Overview
Although this question implicates lex/yacc, which are written in C, it's fundamentally centered around programming in python.
I have several very similar DTDs that I'm using to parse a document. That section of the program is written in C, and there's just no need to invoke a full SAX handler (viz., libxml2) for this purpose. Since the DTDs (and therefore the XML files) have a static format, I think that this problem can best be solved with lex and yacc.
While writing a full lexical parser for any XML document is far too complex, writing one for a specific subset of XML documents is entirely manageable. The DTD could be used to generate the lexical analyzer (which tokenizes the input) as well as the parser generator in YACC.
There are two assumptions I am willing to make:
- The XML document is well-formed vis-à-vis REC-xml-19980210
- The XML document is valid vis-à-vis its DTD
Therefore, if an XML document fails to satisfy any of the above, the lexical analyzer/parser should simply fail for that particular file.
Questions
My ultimate goal is to write a python script that successfully: (1) parses the DTD; and (2) generates the lex/yacc files. Before I begin, I have several questions:
- Has this problem already been solved?
- If so, are there any libraries that I should consider looking at?

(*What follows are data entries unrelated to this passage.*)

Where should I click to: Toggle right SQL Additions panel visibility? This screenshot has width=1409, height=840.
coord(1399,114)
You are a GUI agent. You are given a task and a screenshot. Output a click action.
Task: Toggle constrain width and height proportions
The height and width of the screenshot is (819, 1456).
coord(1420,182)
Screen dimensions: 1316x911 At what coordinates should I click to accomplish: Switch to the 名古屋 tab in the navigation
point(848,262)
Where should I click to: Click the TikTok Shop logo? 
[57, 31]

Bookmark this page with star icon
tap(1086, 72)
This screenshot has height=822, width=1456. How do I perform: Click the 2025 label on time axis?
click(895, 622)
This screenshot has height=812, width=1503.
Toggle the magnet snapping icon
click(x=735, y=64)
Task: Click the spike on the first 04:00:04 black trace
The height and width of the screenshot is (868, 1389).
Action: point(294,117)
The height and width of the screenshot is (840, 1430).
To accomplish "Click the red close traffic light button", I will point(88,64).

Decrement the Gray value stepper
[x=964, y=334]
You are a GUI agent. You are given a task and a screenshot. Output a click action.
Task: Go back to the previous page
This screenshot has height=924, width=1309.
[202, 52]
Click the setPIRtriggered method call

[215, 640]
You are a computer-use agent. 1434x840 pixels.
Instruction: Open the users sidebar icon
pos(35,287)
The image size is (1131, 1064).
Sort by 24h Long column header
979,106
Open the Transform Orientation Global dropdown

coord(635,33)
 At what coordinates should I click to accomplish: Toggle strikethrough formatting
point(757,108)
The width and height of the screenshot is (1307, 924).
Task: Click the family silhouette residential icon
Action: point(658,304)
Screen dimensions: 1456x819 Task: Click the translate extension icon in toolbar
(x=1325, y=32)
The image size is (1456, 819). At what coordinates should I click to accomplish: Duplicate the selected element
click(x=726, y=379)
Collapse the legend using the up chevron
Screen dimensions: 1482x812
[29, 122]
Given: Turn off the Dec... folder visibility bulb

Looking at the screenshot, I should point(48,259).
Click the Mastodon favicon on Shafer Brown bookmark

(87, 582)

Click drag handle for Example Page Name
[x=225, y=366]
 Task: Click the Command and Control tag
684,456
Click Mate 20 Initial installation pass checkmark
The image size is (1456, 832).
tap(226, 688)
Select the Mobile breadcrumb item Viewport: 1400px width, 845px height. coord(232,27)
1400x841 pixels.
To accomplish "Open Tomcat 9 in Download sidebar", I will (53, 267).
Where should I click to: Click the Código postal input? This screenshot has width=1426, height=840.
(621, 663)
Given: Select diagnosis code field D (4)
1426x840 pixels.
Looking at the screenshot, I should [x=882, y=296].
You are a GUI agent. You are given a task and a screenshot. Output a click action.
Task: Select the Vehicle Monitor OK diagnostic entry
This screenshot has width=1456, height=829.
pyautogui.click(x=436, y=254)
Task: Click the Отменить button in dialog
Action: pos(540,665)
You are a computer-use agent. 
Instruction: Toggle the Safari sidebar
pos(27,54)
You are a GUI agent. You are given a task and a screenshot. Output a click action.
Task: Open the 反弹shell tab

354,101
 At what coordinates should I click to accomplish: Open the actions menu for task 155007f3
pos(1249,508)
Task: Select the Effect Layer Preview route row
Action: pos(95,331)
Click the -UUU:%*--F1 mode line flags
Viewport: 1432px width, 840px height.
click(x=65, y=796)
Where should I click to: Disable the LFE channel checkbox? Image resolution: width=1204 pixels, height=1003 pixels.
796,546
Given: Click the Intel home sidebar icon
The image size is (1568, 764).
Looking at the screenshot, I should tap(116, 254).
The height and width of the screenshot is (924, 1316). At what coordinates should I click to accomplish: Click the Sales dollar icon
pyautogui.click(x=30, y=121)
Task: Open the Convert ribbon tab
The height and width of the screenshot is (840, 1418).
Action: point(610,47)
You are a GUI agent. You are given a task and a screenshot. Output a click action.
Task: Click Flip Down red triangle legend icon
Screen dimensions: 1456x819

- If not, is it because there is no solution using the tools I've mentioned?
- Are there better (as measured by performance) ways to extract the non-markup 'content' from XML files than using a static parser?
I realize that I can use PLY to parse the DTD, but because I'm interested in generating the lex/yacc files for inclusion in a C program, that option will not work. As such, I'm thinking that I might use xml.parsers.expat to parse the DTD. This allows me to register callbacks that track the element names, their position within the tree, whether they're required, etc. This should offer me enough information to generate lex/yacc files, but I would like to see what advice you guys have.